It’s June 8, 2012. A remarkably large, long-range swell event is unloading over the Fijian reef pass called Cloudbreak, a short boat ride from the island of Tavarua. It’s Code Red, as they say. The sea is massive, and it’s unusually clean for its size. A World Championship Tour event is in the middle of its waiting period. The contest’s director says try, and two heats take to the water as the surf grows larger. A knee is twisted in ways a knee is not meant to twist. The surf grows larger still. The contest is called off for the day. It’s too big, too heavy, too mean.
As the event waves its white flag, an array of large surfboards are set onto the surface of the water. Their owners quickly join them, diving over the sides of skiffs. A couple dozen in total, they are some of the most accomplished big-wave surfers on the planet. They’re here precisely because it’s too big, too heavy, too mean. Derek Dunfee is among them.
“The hype was out of control,” says Dunfee. “But it was warranted. There was a rare energy in the ocean. There was a feeling that it was going to be one of the best days of big-wave surfing ever.”

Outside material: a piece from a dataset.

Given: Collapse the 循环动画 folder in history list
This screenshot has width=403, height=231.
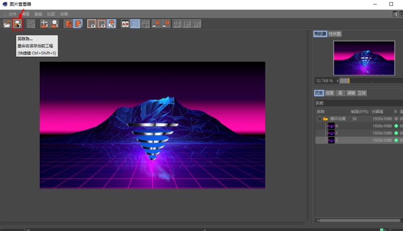Looking at the screenshot, I should tap(319, 119).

Dunfee is 29 years old as he claws his way toward the lineup. Broad-shouldered and wiry, he is at the peak of his big-wave powers, that nexus of experience and physical capability.

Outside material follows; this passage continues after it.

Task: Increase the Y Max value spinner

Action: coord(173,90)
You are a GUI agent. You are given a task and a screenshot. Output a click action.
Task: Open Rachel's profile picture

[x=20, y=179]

He doesn’t wait long before taking off on a wave from its shoulder, something of a warmup to get acclimated. On the way back out, he stops near the boats to calm his adrenaline and catch his breath. The sounds of whistles, shouts, and cranking motors cut through the air. A wave that’s bigger and heavier and meaner than anything else that’s come through that morning tears over the horizon. The boats and jet skis buzz off. Dunfee is left alone as the wave rumbles toward him. He tries to scramble deeper into the channel, but the wave is moving too fast.
The wave’s lip cracks down on Dunfee’s head. Everything goes black. He’s pulled to the surface by his safety vest and vomits as he comes to consciousness. Then he’s hit by another wave. Underwater, he doesn’t know which way is up. He doesn’t even know where he is. He’s close to drowning before he washes into the calm reprieve of deeper water. His trunks have been ripped off his body and are knotted around his leash. He vomits again. Too dizzy and nauseous to get on his board, Dunfee lies on his back and stares up at the sky.

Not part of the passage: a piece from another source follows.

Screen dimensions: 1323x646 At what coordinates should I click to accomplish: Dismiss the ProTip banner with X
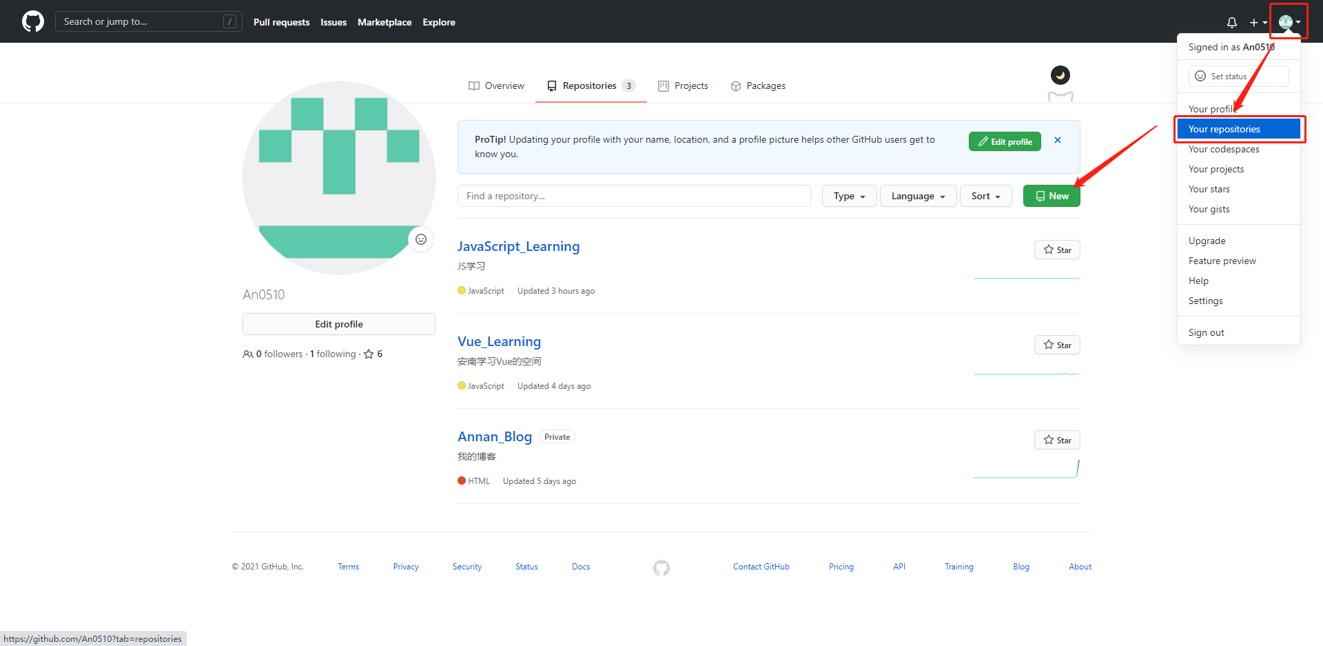tap(1058, 141)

A ski eventually pulls up. Dunfee drags himself on to the rescue sled. But he’s too weak to handle the speed and lets go, sliding back into the ocean. The ski keeps going, and Dunfee is forced to paddle back out. He’s exhausted and feels ill by the time he throws himself back into the boat. This isn’t the first time Dunfee’s found himself in heavy-water trouble. There’d been two-wave hold-downs at Maverick’s and riptide suckouts into open ocean without a board at Puerto Escondido. At Cloudbreak, years before, he’d left strips of his face on the shallow inside section on one occasion. On another, he snapped his leg after a tube clamped shut on his back.
But there in the bottom of that boat, it’s different.
“It was purgatory,” says Dunfee, “like being stuck between a dream and being awake. Just a fog. I saw spots and stars. My ears were ringing. But the scariest thing was not knowing what was wrong with me.”
Dunfee is severely concussed. His brain is shaken and battered and bruised. It’s a life-changing injury.
The day goes on and the hype delivers. The surf jumps as morning becomes afternoon. Dave Wassel, Reef McIntosh, and a host of others ride some of the most memorable waves ever. Mark Healey is forced to rip his leash and dive under one of the biggest, heaviest, meanest waves to ever pass through the South Pacific.
Dunfee watches on, punch-drunk in paradise, suddenly made a bystander to the very thing he’s spent his life chasing. But at one point, he reaches into his bag and pulls out his camera. Between vomiting off the boat’s side and bouts of faintness, he takes photographs of it all as it unfolds.
Though he doesn’t know it, he’s already found his next rabbit.